Stated exercise
Rewrite the entries below as a numbered list, leaving out blank lines and the pictures.

Records for the task
------------------------------
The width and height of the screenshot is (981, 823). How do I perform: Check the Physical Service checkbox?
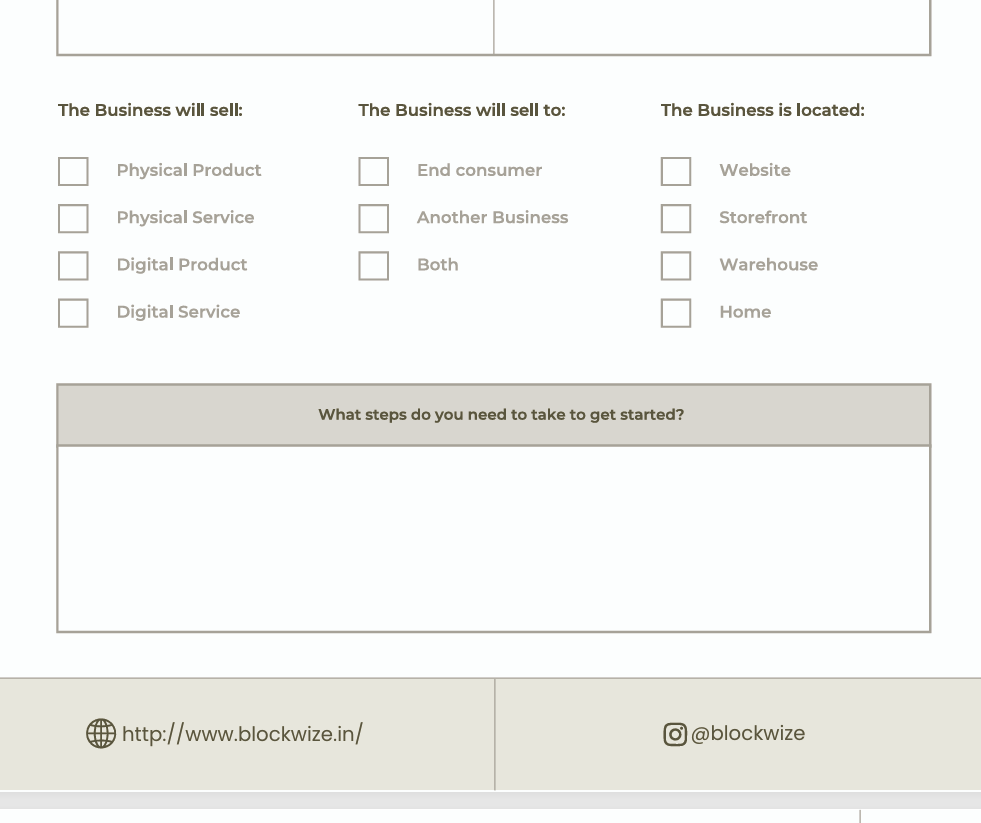click(x=73, y=218)
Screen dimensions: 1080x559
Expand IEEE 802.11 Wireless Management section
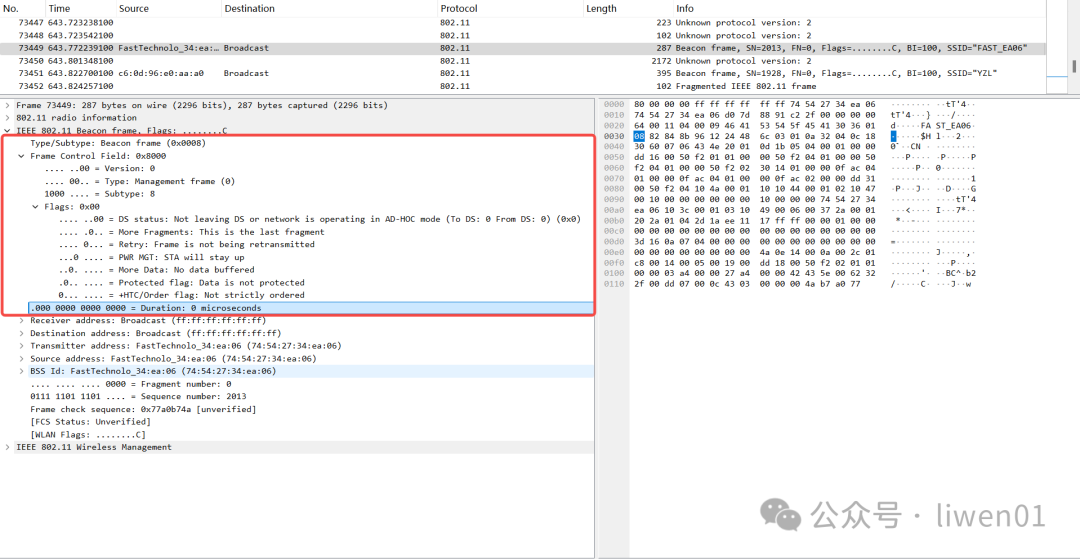(8, 447)
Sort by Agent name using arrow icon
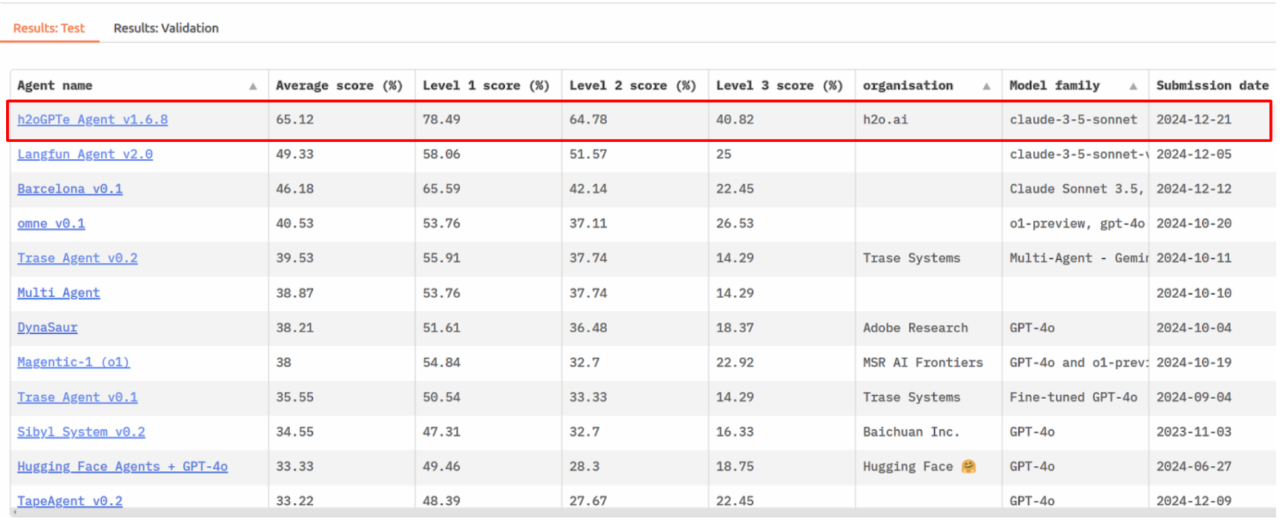This screenshot has height=520, width=1280. pyautogui.click(x=253, y=86)
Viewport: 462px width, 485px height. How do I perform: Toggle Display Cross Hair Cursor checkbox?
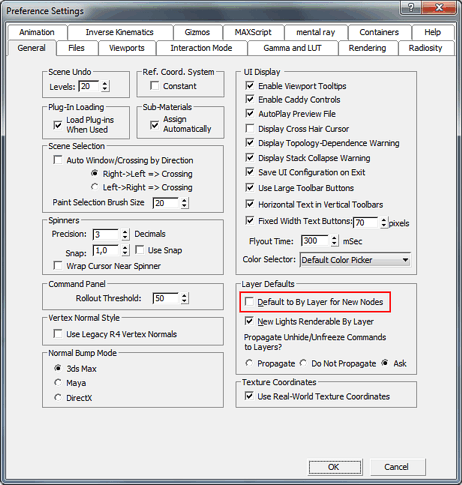pyautogui.click(x=249, y=128)
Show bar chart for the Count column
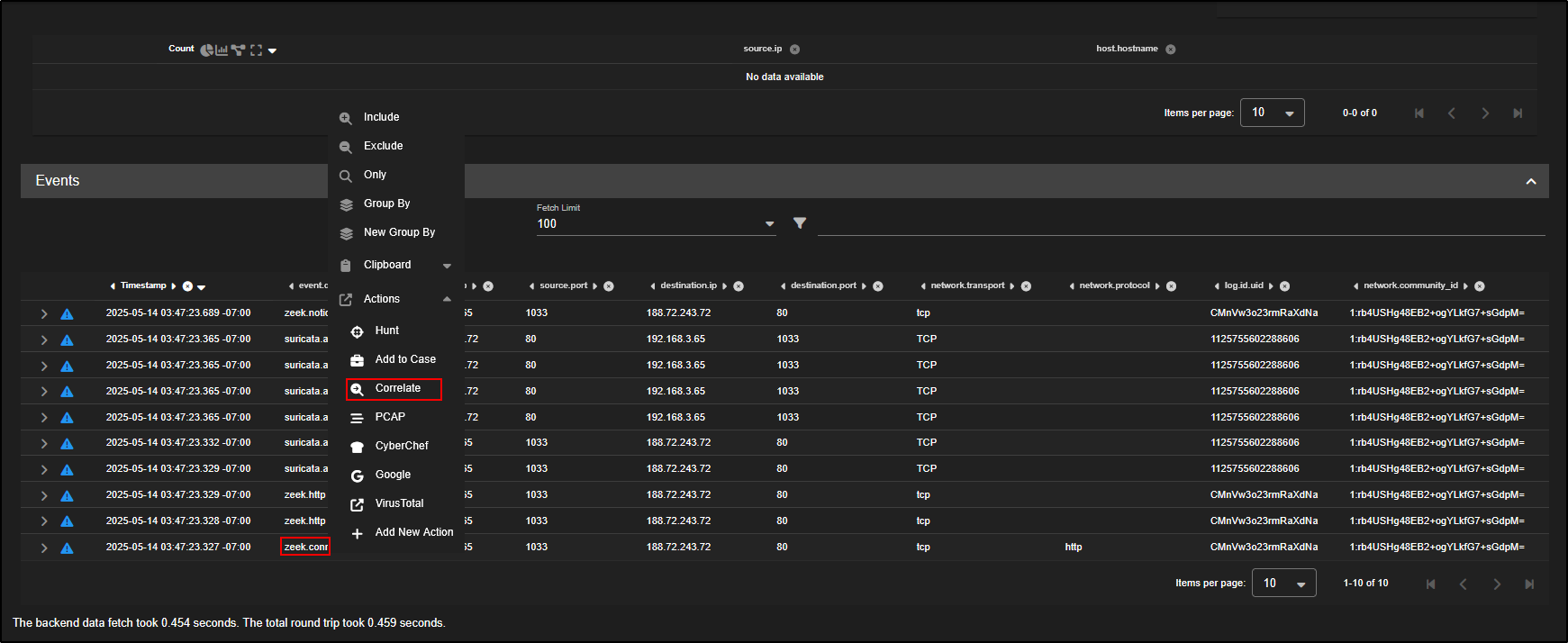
------------------------------
Response
1. The width and height of the screenshot is (981, 823). How do I perform: Check the Physical Service checkbox?
2. click(x=73, y=218)
3. Screen dimensions: 1080x559
4. Expand IEEE 802.11 Wireless Management section
5. (8, 447)
6. Sort by Agent name using arrow icon
7. This screenshot has height=520, width=1280. pyautogui.click(x=253, y=86)
8. Viewport: 462px width, 485px height. How do I perform: Toggle Display Cross Hair Cursor checkbox?
9. pyautogui.click(x=249, y=128)
10. Show bar chart for the Count column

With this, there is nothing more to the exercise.